The modules described in this application can be implemented as instructions stored on a non-transitory computer readable medium to be executed by a control unit 612. The non-transitory computer medium can include the storage unit 614. The non-transitory computer readable medium can include non-volatile memory, such as a hard disk drive (HDD), non-volatile random access memory (NVRAM), solid-state storage device (SSD), compact disk (CD), digital video disk (DVD), universal serial bus (USB) flash memory devices, Blu-ray Disc™, any other computer readable media, or combination thereof. The non-transitory computer readable medium can be integrated as a part of the electronic system 100 or installed as a removable portion of the electronic system 100.


The modules described in this application can also be part of the software 626. These modules can also be stored in the storage unit 614. The control unit 612 can execute these modules for operating the electronic system 100.


The modules described in this application can be hardware implementation, hardware circuitry, or hardware accelerators in the control unit 612. The modules can also be hardware implementations, hardware circuitry, or hardware accelerators within the route sled 602 but outside of the first control unit 612.


For illustrative purposes the electronic system 100 with route sled 602 is shown with one each of the control unit 612, the storage unit 614, the communication unit 616, and the user interface 618, although it is understood that any number may be implemented.
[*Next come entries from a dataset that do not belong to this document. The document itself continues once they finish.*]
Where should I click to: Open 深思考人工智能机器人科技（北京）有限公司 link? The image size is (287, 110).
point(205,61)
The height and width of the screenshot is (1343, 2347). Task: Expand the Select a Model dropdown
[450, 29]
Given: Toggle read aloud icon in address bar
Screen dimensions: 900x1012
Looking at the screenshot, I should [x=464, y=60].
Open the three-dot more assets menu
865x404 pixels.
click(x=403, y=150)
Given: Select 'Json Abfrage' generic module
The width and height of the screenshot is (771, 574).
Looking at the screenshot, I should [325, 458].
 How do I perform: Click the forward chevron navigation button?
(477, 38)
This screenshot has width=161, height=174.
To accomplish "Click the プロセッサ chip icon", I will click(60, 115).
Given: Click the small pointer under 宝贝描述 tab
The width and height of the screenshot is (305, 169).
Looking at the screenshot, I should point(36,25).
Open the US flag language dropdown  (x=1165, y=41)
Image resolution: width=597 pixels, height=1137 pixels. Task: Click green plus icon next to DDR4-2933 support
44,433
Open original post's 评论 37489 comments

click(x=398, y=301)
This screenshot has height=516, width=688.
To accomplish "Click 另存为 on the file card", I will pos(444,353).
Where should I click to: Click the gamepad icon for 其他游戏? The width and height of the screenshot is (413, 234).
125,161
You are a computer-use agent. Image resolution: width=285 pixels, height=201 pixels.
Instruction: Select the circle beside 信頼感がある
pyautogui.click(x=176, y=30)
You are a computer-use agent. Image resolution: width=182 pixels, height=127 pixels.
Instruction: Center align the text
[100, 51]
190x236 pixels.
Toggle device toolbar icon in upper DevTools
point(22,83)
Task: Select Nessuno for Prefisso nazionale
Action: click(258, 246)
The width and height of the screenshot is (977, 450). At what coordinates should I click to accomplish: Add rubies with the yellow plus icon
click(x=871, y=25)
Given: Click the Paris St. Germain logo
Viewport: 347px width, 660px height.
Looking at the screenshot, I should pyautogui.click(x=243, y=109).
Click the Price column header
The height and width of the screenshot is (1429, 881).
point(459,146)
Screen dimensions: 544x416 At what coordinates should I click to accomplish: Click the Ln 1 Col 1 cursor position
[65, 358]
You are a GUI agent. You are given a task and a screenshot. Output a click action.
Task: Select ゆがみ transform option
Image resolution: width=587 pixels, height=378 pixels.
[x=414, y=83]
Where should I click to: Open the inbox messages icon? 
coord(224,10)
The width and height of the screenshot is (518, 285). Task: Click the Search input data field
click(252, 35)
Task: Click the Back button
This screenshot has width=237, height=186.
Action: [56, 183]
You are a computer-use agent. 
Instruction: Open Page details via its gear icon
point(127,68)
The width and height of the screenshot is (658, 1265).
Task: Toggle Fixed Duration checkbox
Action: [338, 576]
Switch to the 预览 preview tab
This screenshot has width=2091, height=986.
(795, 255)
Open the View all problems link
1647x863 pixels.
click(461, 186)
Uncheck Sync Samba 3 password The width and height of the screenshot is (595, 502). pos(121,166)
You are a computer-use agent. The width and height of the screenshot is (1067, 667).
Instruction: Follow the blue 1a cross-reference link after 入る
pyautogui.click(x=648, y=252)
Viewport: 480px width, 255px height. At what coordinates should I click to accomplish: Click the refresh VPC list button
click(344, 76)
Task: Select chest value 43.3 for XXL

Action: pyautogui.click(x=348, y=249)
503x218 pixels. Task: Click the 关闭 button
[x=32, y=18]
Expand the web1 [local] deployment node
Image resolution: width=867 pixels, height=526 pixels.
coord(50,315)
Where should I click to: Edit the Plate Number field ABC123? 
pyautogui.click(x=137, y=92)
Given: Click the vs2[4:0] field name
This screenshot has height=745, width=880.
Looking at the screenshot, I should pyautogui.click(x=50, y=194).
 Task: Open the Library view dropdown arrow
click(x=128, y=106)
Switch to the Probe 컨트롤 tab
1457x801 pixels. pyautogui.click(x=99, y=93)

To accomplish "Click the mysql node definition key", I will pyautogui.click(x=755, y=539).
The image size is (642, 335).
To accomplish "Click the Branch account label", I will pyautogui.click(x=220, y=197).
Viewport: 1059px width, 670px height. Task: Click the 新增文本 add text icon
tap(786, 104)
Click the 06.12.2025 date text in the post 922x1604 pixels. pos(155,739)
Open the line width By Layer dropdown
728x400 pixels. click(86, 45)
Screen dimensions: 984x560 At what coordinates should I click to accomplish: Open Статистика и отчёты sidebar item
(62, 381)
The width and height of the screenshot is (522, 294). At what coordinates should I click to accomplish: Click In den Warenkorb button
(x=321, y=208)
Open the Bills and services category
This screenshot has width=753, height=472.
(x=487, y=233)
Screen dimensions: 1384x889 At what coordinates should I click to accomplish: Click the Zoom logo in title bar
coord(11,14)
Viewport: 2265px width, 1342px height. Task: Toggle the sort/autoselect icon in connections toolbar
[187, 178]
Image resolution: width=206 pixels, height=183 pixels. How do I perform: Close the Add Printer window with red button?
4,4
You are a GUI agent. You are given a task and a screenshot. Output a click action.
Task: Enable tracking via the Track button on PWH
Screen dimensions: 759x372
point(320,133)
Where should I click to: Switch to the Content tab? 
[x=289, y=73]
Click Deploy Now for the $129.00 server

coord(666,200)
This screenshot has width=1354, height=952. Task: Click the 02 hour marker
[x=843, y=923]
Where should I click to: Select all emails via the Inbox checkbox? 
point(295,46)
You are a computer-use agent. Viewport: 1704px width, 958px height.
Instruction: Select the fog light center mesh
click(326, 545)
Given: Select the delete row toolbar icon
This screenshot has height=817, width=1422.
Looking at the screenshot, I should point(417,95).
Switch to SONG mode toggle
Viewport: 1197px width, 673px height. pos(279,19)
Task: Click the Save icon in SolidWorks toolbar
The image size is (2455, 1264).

It has been discovered that the electronic system 100 with the route sled 602 provides access, connection, communication, or combination thereof, for the first host processor 104 of FIG. 1, the second host processor 106 of FIG. 1, the memory 108 of FIG. 1, the network 118 of FIG. 1, the compute sled 204 of FIG. 2, the memory sled 208 of FIG. 2, or combination thereof. Functions of the route sled 602 can be implemented in other devices of the electronic system 100 or as a separate device of the electronic system 100, for the transaction protocol 140 of FIG. 1.


Referring now to FIG. 7, therein is shown examples of state transitions 700 of the electronic system 100 in an embodiment of the invention. The electronic system 100 can provide decode for memory packets including memory network packets, the memory packets 246 of FIG. 2, the packets 300 of FIG. 3, or combination thereof.


In an embodiment, each data field of the packet such as the packet 300 has a specific size or predetermined data quantity. The data quantity can be reached or achieved for one of the data fields resulting in generating end entries for each data field or type. A compare can be performed with a last character of each of the data fields at an end of the packet to determine validity. If the last character at the end of the packet does not represent a destination, the entirety of the packet is considered invalid and marked as invalid.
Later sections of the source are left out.